The Supreme Rada of the Autonomous Republic of Crimea shall also exercise any and all other powers as may be conferred upon it by the Constitution of Ukraine and Ukrainian laws, as well as those conferred upon it by the Constitution of the Autonomous Republic of Crimea and the statutory acts of the Supreme Rada of the Autonomous Republic of Crimea.

Internal procedure
The Supreme Council was governed by its own internal rules, adopted on 30 June 1998 and subsequently amended.

All legal acts of the council had to be published and promulgated in Ukrainian, Russian, and Crimean Tatar. Common and every-day work had to be written in Russian, while correspondence to Ukraine had to be written in the state language selected by Ukraine. Legal drafts and other acts could have been submitted in Russian, Ukrainian, or Crimean Tatar but the Secretary had then to translate them into the language required by its respective proceeding.

All sessions, including those of its Presidium and committees, had to be transparent and open to the general public, except those restricted by other laws and regulations. The council could, however, choose to conduct its business confidentially if and only if a majority of the members of the total composition of the body voted to do so.

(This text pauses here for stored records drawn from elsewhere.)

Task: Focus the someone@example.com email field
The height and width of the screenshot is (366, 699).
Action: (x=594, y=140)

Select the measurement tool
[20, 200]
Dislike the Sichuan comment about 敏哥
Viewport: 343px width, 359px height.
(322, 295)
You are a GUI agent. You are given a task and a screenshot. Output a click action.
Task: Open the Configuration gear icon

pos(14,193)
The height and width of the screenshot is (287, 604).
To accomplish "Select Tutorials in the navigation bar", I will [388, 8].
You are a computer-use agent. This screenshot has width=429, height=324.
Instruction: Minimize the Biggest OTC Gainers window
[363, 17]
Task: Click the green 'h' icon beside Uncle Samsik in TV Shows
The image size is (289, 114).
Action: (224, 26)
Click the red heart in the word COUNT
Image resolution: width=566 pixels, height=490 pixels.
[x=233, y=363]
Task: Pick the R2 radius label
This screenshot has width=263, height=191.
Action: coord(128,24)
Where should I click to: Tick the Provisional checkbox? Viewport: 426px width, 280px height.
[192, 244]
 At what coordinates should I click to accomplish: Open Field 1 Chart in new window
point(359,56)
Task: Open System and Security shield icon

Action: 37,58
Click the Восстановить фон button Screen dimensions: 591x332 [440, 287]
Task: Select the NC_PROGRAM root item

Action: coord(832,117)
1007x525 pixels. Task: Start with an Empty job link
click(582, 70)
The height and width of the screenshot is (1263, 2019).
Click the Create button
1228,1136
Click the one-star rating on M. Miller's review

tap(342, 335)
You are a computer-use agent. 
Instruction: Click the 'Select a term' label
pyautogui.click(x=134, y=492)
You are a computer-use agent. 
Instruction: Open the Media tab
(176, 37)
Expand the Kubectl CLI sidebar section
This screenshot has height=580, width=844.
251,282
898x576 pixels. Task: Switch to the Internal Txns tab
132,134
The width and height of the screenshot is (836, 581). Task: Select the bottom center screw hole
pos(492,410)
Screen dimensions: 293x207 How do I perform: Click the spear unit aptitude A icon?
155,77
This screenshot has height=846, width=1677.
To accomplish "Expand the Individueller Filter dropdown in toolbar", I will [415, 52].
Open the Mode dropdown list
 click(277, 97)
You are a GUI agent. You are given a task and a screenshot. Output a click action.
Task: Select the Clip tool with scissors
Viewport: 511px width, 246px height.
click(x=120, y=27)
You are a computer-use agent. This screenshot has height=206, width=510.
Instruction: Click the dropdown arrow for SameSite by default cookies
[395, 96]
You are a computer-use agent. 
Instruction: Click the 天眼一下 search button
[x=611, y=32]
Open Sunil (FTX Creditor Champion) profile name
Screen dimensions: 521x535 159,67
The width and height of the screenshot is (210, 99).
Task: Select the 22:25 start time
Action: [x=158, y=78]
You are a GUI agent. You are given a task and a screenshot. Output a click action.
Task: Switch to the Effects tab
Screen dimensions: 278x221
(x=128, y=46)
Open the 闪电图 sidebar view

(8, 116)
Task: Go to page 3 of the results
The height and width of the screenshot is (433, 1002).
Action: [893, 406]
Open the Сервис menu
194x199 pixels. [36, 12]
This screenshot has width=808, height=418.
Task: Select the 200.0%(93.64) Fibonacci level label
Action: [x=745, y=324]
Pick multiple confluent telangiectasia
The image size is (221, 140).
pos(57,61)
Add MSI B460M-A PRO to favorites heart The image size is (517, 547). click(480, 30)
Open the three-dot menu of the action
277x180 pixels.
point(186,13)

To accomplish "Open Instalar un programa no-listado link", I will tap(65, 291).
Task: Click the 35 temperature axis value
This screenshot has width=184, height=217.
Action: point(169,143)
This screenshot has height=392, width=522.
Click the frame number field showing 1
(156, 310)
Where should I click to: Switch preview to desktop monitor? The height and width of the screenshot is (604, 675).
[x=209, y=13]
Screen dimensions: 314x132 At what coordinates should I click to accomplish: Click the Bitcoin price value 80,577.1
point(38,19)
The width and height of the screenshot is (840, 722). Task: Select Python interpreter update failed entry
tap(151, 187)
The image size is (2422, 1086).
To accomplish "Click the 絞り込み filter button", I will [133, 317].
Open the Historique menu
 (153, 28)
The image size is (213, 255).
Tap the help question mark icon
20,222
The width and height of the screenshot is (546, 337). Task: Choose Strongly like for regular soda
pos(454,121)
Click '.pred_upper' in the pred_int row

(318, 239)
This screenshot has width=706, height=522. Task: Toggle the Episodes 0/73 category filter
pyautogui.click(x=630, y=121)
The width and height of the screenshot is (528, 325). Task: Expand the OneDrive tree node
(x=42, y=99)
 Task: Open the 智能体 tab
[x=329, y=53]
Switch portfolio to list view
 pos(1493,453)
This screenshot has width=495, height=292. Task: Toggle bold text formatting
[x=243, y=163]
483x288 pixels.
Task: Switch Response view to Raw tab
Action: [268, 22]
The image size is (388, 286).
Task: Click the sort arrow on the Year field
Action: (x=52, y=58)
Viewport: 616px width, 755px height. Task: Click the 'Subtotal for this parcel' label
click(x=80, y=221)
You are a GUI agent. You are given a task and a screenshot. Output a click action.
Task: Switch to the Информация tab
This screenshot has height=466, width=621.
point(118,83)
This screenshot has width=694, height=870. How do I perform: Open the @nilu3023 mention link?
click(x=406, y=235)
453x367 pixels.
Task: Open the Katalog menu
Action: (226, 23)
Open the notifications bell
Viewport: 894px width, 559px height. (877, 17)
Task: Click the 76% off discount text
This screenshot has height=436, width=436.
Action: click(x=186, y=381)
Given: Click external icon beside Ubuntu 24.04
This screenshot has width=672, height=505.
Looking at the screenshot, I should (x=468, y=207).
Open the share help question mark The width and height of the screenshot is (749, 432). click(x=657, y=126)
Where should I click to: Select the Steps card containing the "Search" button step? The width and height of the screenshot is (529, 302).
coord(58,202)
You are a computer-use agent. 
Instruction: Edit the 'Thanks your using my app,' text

At the first plenary session of the council, the Chief Electoral Officer of Crimea ordered members of parliament to form factions and coalitions. The formation of parliamentary factions and coalitions was conducted in accordance with the Ukrainian law that regulated the procedure specifically for Crimea.

Plenary sessions were conducted if and only if attended by more than half of the deputies of the total composition of the council.

Voting could take place openly, by roll-call, or in secret by using an electronic voting system or ballots.

Membership
The 1998 Constitution of Crimea established that in order to aspire to be a member of the supreme Council one had to:
 enjoy the right to vote,
 have attained 18 years of age as at the day of election, and
 have resided in Ukraine for at least five years.

No individual with a record of deliberate crime, if no such criminal record has been quashed and expunged in accordance with the procedure established by law, would be elected member of the council.

Elections for the council were held every five years with the last election of the Supreme council
of Crimea held in October 2010. The next election had been scheduled for sometime in 2014.

Members were elected for a five-years term.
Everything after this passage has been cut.